Et enfin pour finir, détour transatlantique avec Jared Leibowich, états-unien à la voix juvénile et duvetée dont le disque Secret Spells poursuit la grande utopie pop positiviste et transcendantale – les Beach Boys, Todd Rundgren, les Kinks, les Byrds, Evan Dando et les Lemonheads, The Human League oserais-je –, où le bonheur à forcément à voir avec la bande FM. Ça pioche à fond dans les sixties et les seventies, sans que cela ne sonne jamais lointain ou comme un emprunt ; le wall of sound ne définit pas un ailleurs idéal, les lignes vocales sont évidentes. Il y a aussi un truc années 2000 (The Shins !!!!), années 2010 même, un peu math mais avec une efficacité radiophonique ; je soulignerais que c’est tout de même un chouïa autoritaire dans son rapport à l’extase et à la rigueur rythmique, hein – genre Grizzly Bear en featuring avec Gary Numan, bien power pop. Toutes les chansons cherchent la perfection, l’élévation par le songwriting, et elles y arrivent, en plus ! Il y a du piano ET des synthés (ce qui est déjà la marque d’un certain goût), des cordes parfois, une section rythmique toujours dynamiquement à fond, martiale comme une cavalcade mais bienveillante et, bien sûr, DES GUITARES enchanteresses.

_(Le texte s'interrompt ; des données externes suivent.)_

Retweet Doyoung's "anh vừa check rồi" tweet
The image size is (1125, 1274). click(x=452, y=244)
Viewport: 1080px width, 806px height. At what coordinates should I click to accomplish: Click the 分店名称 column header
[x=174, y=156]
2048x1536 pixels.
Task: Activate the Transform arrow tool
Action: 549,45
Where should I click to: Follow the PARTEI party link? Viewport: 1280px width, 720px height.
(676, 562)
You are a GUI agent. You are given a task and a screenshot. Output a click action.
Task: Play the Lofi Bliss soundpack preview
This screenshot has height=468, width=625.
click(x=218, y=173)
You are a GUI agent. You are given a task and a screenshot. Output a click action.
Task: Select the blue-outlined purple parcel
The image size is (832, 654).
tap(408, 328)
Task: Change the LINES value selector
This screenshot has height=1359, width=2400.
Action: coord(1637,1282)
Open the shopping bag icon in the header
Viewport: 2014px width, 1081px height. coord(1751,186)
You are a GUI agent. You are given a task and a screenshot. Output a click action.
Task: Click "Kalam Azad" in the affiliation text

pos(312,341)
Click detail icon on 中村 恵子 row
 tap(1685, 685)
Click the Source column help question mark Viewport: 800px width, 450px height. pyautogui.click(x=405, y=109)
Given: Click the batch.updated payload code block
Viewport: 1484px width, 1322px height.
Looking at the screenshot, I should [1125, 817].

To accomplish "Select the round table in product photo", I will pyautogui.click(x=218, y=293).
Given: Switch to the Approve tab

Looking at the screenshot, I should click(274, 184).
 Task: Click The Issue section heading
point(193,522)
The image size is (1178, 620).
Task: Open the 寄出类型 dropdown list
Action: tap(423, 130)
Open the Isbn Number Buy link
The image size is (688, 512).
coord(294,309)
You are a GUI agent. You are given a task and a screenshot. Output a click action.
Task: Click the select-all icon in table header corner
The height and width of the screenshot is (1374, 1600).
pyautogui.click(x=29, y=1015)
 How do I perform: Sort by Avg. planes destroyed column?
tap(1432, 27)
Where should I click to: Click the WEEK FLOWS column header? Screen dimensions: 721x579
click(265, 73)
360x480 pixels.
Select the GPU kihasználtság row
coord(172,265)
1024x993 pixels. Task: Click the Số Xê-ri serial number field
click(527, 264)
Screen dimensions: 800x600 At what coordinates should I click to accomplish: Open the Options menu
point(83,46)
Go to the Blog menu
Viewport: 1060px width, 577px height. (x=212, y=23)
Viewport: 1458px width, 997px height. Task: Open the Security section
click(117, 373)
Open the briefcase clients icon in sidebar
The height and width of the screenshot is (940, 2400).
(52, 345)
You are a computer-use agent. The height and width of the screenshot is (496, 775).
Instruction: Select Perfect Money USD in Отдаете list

La musique de Jared, comme celle de Kariu ou de feu Jean-Charles et ses bandes, nous crie de rider la vie, sans jamais nous arrêter, de rester à l’apogée du zeitgeist et donc forcément à côté, sur la crête de notre sensibilité. Et je l’avoue, je suis plutôt d’accord avec ça. Accepter la pop comme une musique industrielle ou que sais-je encore, et les musiques (post-)industrielles comme populaires, voilà ce que m’a appris bruit direct disques et son taulier fraîchement retraité : merci, Guy Mercier !

ps : si la fièvre de l’achat vous attrape, usitez donc (le premier lien du présent article) que plutôt bandcamp ! C’est beau, ça fourmille, et les disques sont moins chers, en plus.